For me, to “walk with Grace” conjures up Thich Nhat Hanh’s beautiful words that I’ve often carried in barefoot meditation walks: “With every step, arrive.” With every step, whether literally moving our feet forward, or choosing our micro and macro life-responses, we can choose to feel ourselves connecting and grounding, re-connecting and re-grounding, and observing the beautiful flow of life with gratitude and wonder. This is how we will learn to walk with Grace.
Grace is spacious awareness. Grace is conscious observation. Grace is lived through stillness, acceptance, quiet presence, gratitude, surrender and letting go. Grace is realizing our healthy boundaries, and doing our best. Grace is trusting our intuitive inner guidance, and the higher hand that leads us. Grace is remembering that our natural state is Love.
Walking with Grace is a state of inner BEing, rather than any particular expression of outer form. We can learn and choose to walk with Grace no matter what circumstance we may find ourselves in. My self-limiting identification with my body shifted when I realized that I could walk with Grace, even from a wheelchair….and when I knew that though I prefer to walk, run and play in a strong, fit, able body for the rest of my days, my deepest fulfillment in life comes from connecting with Spirit, and living every single day in Love and gratitude. Knowing this, I do what I can to provide my body with the best conditions for health and vitality, and I surrender the outcome of my efforts.
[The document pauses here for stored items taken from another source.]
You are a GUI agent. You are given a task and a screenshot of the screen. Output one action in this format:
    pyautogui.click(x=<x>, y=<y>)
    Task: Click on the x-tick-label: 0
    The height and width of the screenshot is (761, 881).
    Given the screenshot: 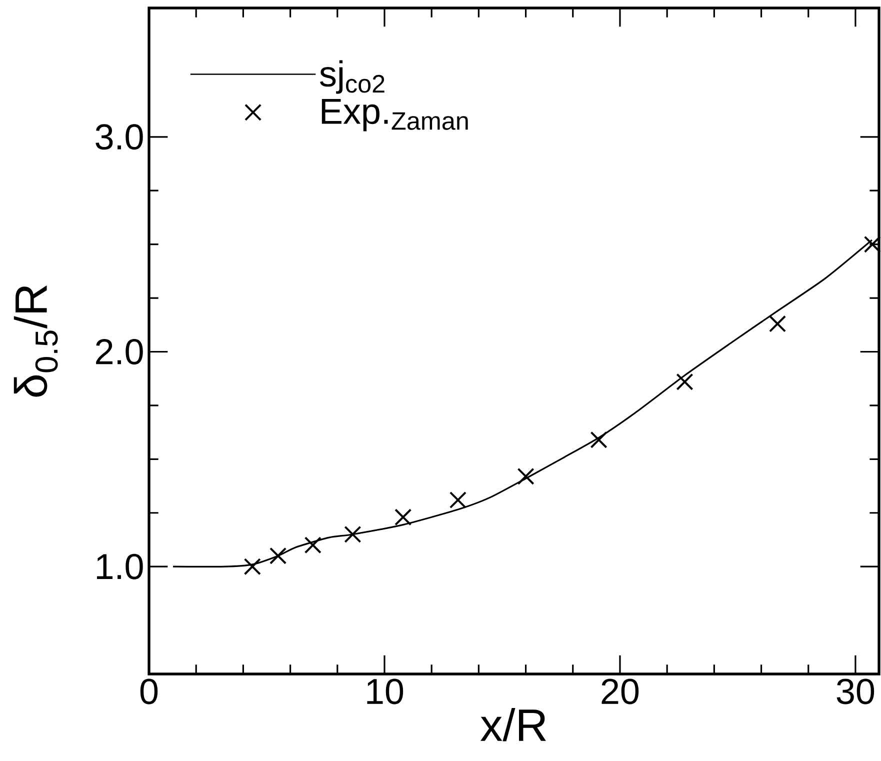 What is the action you would take?
    pyautogui.click(x=149, y=691)
    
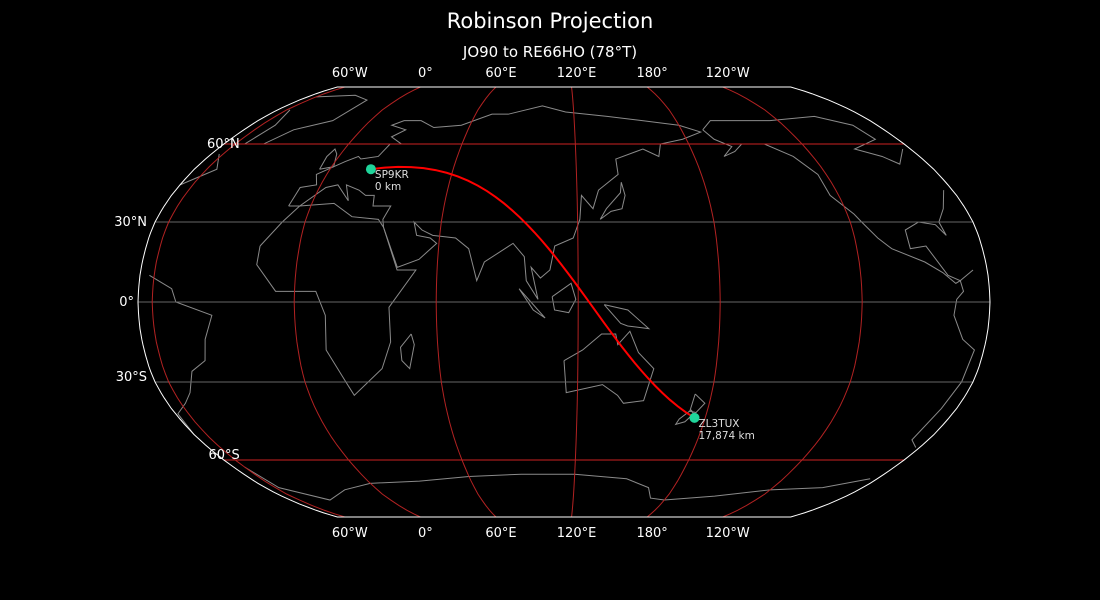  What do you see at coordinates (426, 74) in the screenshot?
I see `meridian-label-top: 0°` at bounding box center [426, 74].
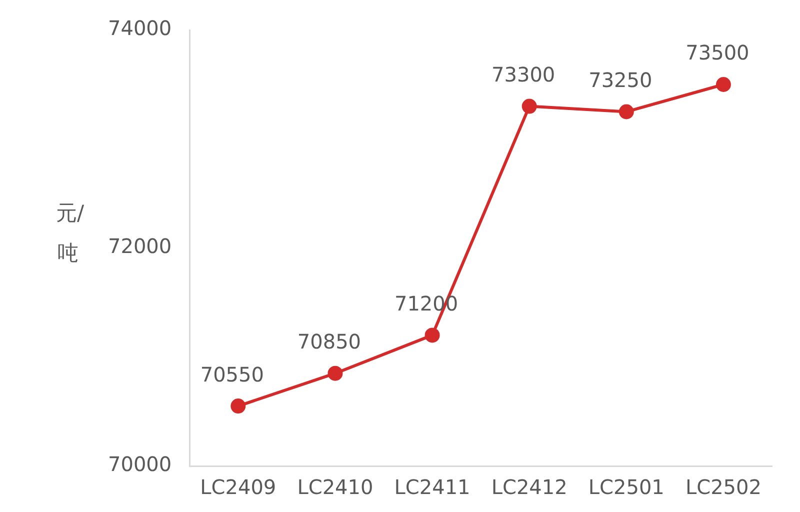 The image size is (800, 512). I want to click on data-label: 73300, so click(524, 74).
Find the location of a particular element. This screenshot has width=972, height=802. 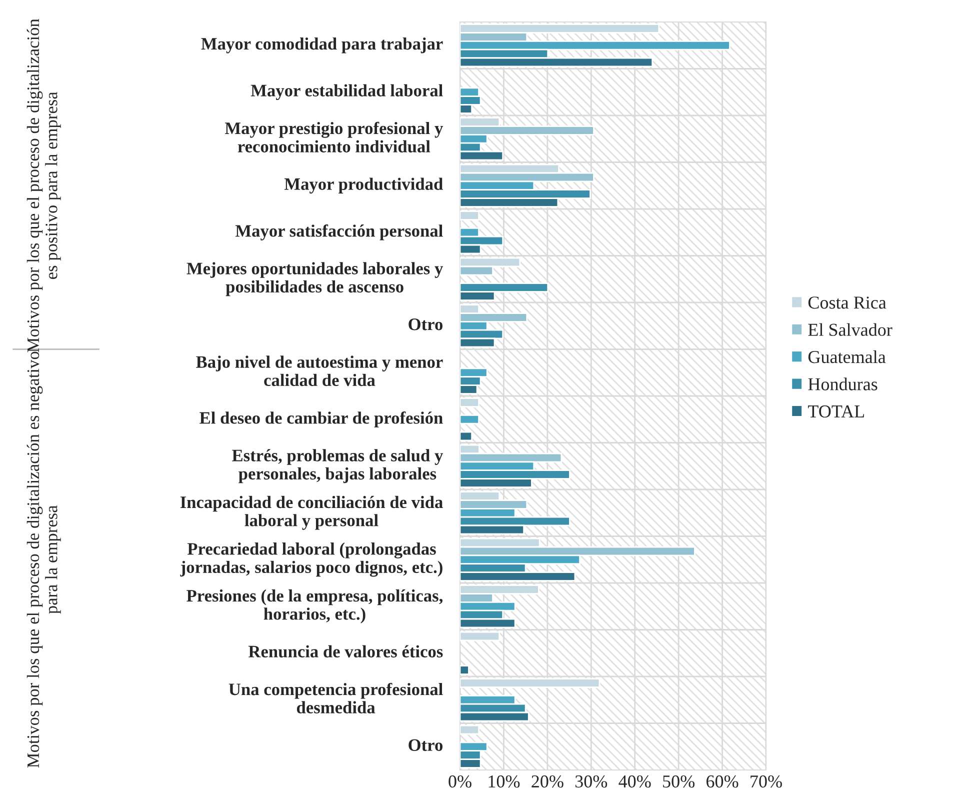

y-tick-label: Bajo nivel de autoestima y menor calidad de vida is located at coordinates (320, 371).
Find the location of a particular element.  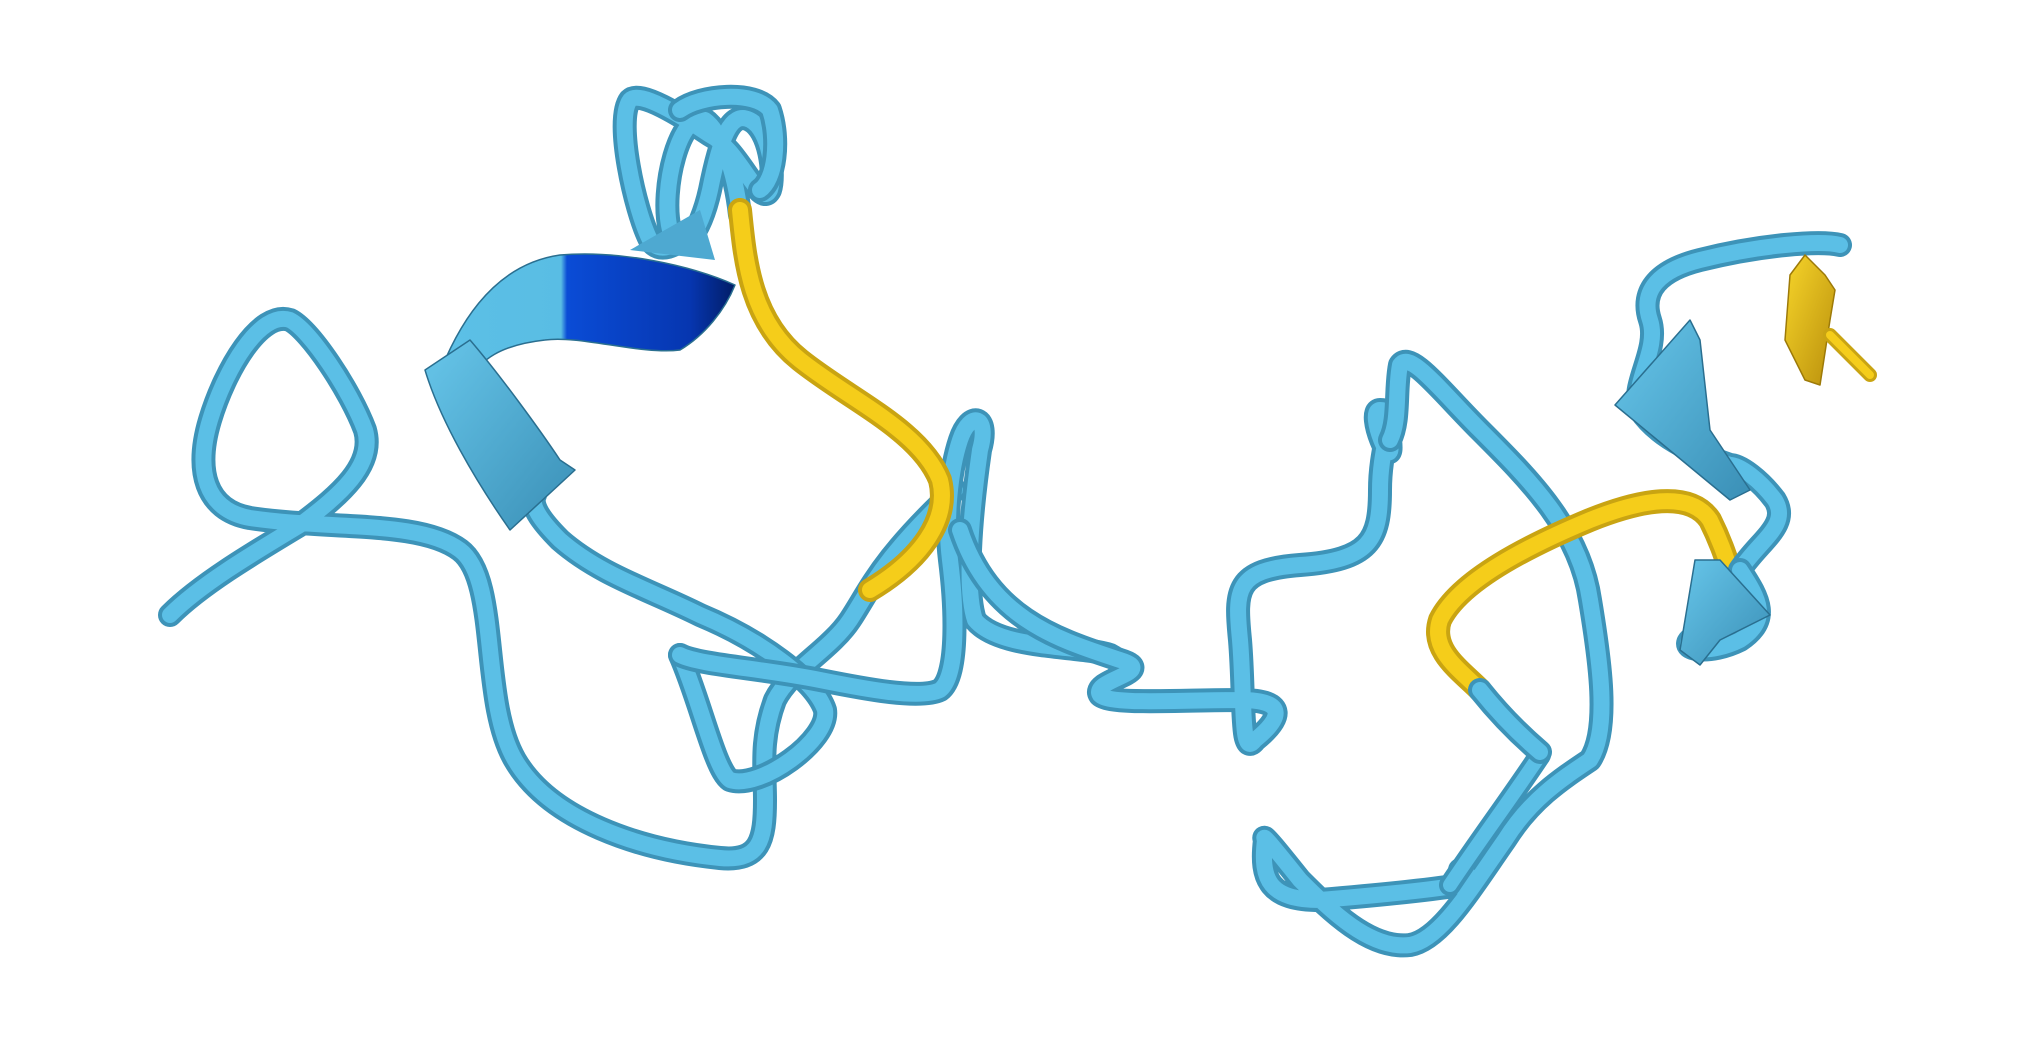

It’s been one my hardest and deepest lessons, the transformation of frustration around my physical limitations and pain into a fruitful path of spiritual growth and deepening inner fulfillment. I would still prefer greater ease of movement - and I may choose a hip replacement surgery to regain that - yet I cherish who I am becoming as I continue to disengage, layer by layer, from the battleground of reaction, resistance, and attachment. Walking with Grace requires some sacrifices of the ego, and ultimately offers profound relief, reconnection, emotional poise, and a relaxing, healing ease and flow to my daily experience of living in a human form. Grace is a most cherished companion, and simply knowing and remembering this is my most sacred protection.
Dear Ellen,
I was deeply moved reading your Substack about your hip and the path you are walking. The way you wrote it carries such honesty and spaciousness — you’ve woven your own lived experience with the very spirit of Non-Reactive Intelligence.
What touched me most was how you reframed shock and discouragement into presence, how you chose to see your body’s story with gratitude rather than resistance, and how you spoke of Grace as both a companion and a protection. These words are not just reflections; they are living teaching, and they inspire me.
I want to acknowledge the courage in your journey — not only in facing physical pain and difficult decisions, but in sharing them so openly. In doing so, you’ve given others permission to embrace their own limitations with dignity and to remember that freedom is always found in presence.
Thank you for offering your voice so authentically. I feel grateful to walk alongside you in this unfolding.
With respect and care,
Kevin
Ellen, Come by studio and I will show how to do a castor oil pack.